# Action item
Omit the pictures and extract only the lines from the line containing "Task: Select the" to the end of the material, each exactly as written.

# Information shown

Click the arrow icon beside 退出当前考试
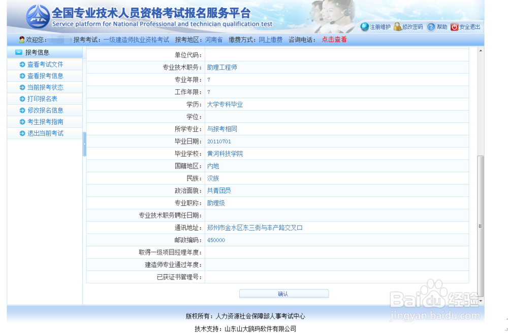This screenshot has width=508, height=333. tap(22, 133)
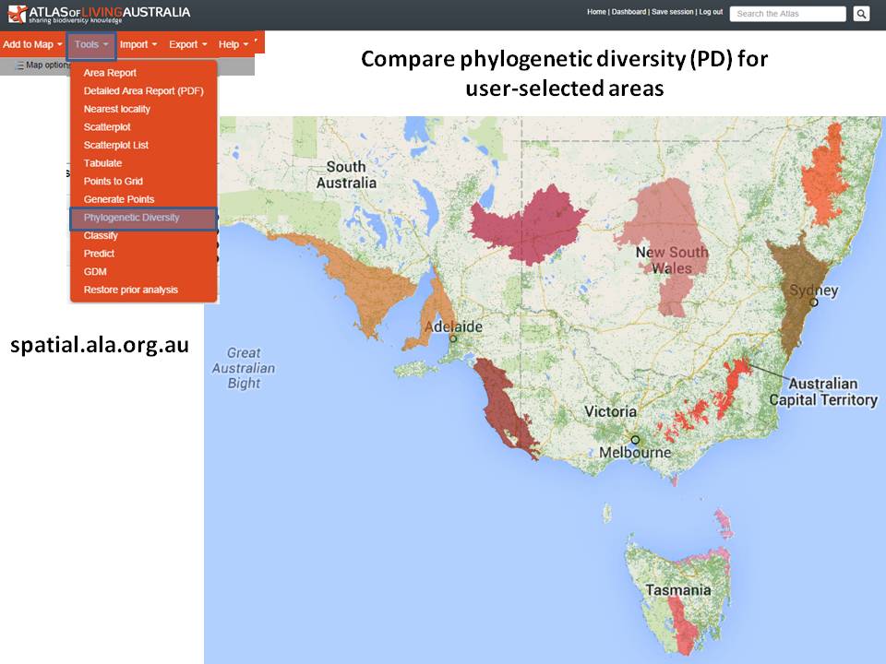
Task: Go to the Dashboard link
Action: click(x=629, y=12)
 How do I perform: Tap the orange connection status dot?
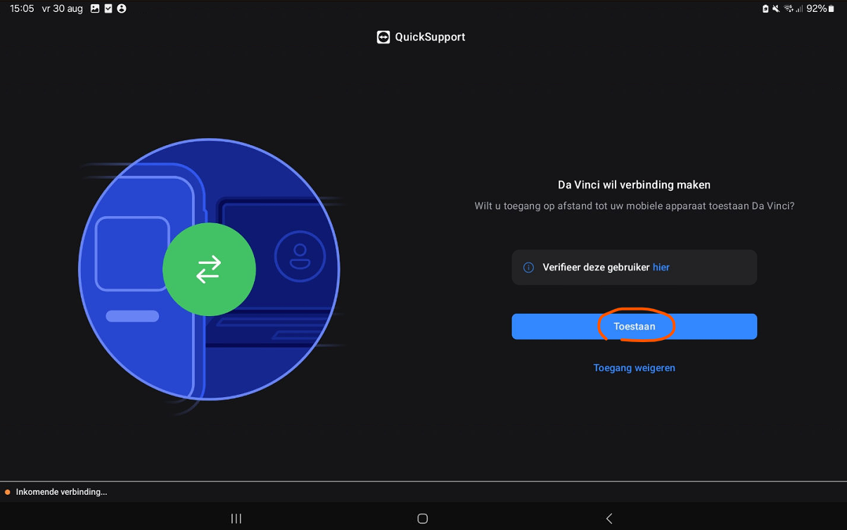[8, 492]
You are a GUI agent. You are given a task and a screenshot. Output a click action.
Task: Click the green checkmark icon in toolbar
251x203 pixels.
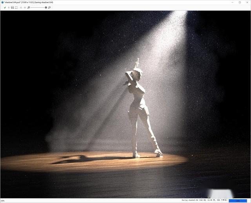[x=5, y=7]
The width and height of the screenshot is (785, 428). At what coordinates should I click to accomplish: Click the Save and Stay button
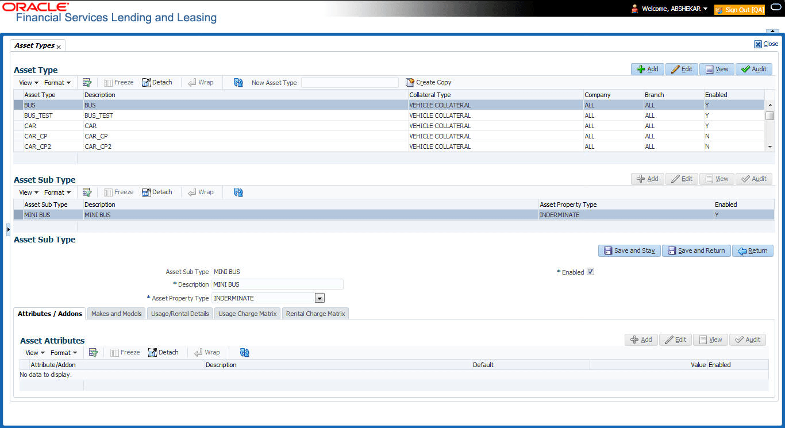[629, 250]
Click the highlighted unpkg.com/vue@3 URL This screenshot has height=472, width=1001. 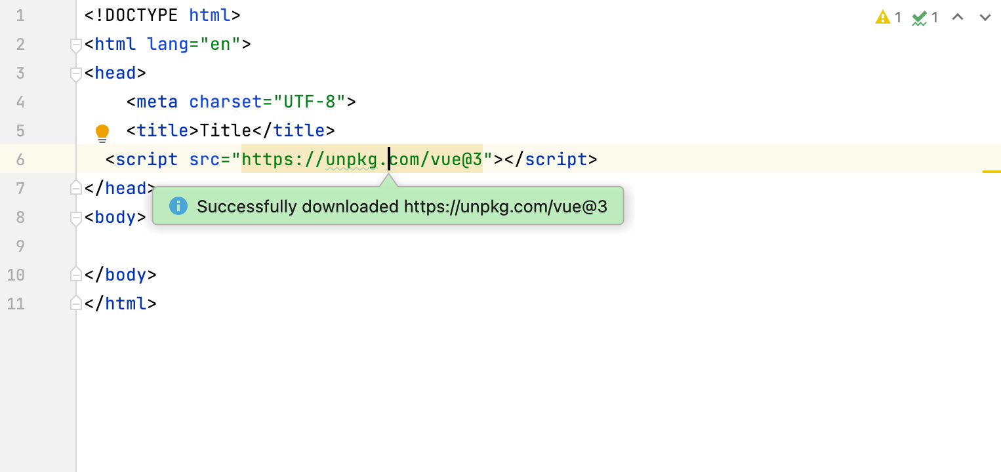point(361,159)
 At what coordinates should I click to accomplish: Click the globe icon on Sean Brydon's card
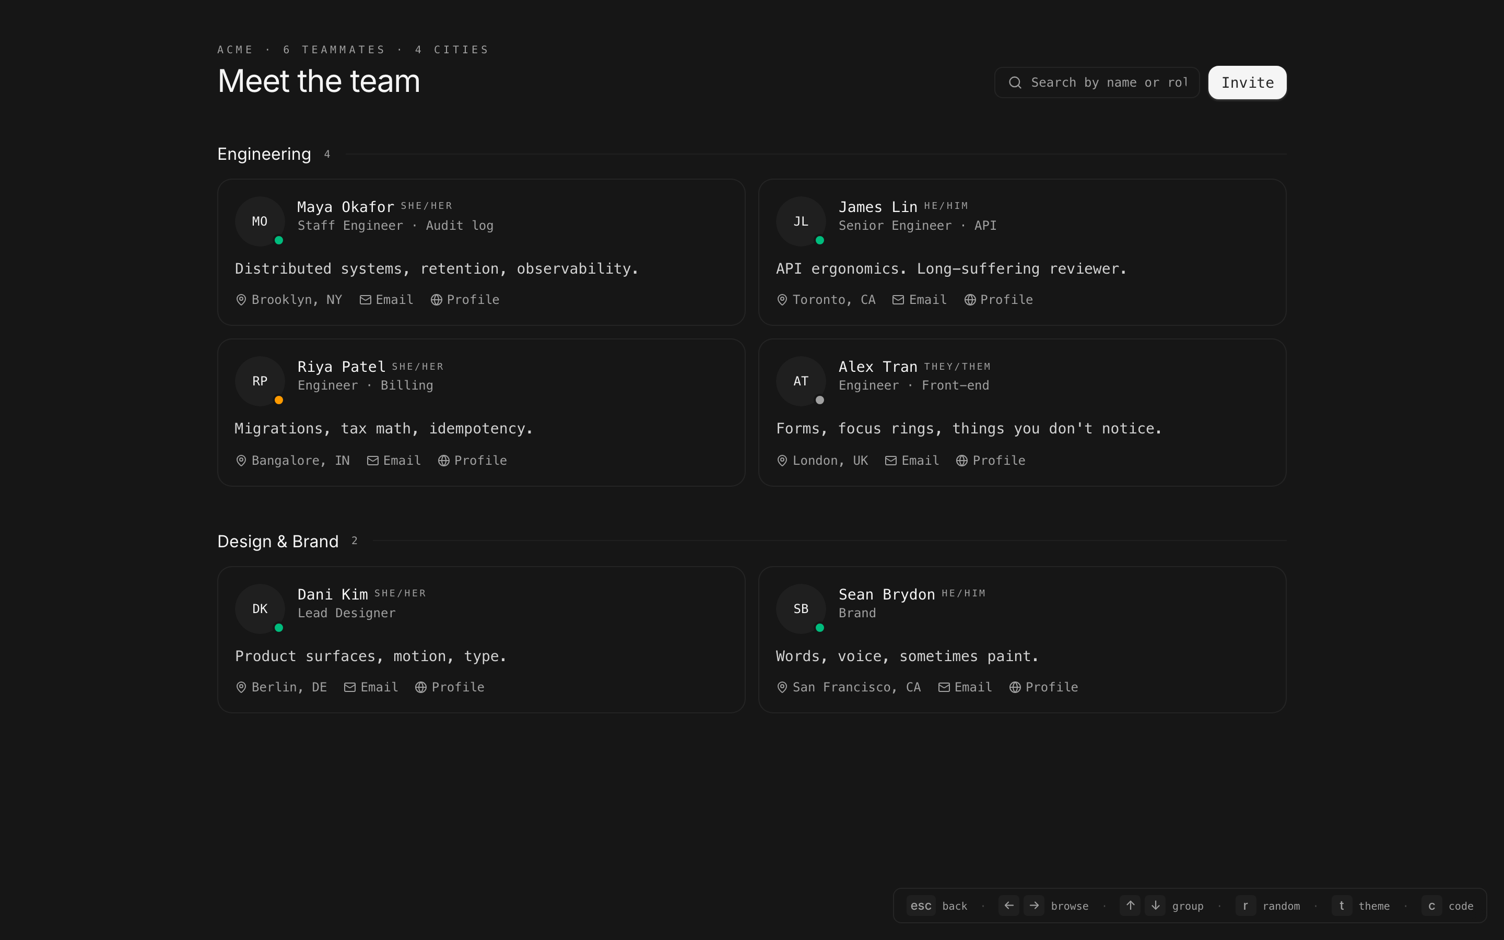click(x=1015, y=687)
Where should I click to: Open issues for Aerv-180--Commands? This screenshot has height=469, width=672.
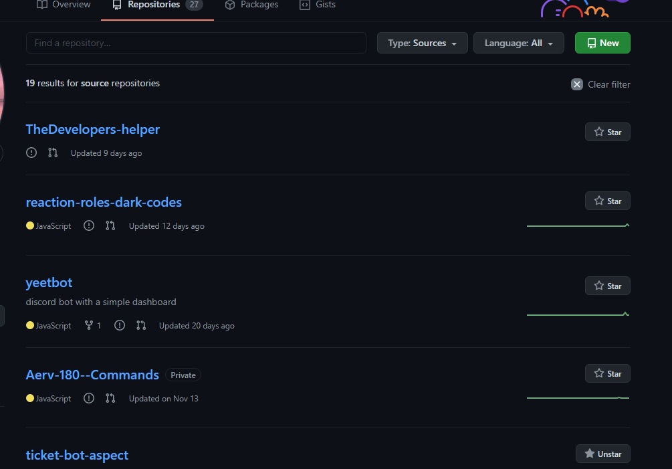point(89,398)
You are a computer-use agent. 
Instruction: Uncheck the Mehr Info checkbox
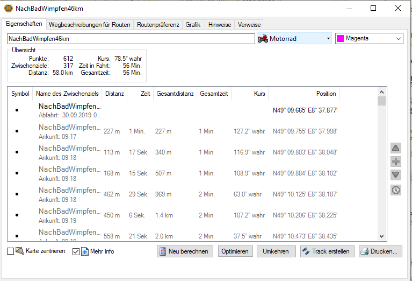tap(76, 251)
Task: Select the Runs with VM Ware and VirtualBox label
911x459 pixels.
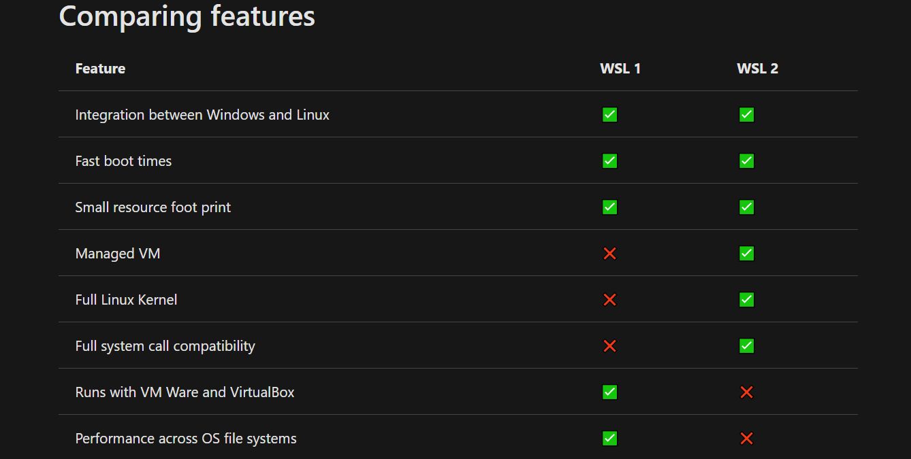Action: pos(185,392)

# Response
Task: Select the Runs with VM Ware and VirtualBox label
911x459 pixels.
Action: pos(185,392)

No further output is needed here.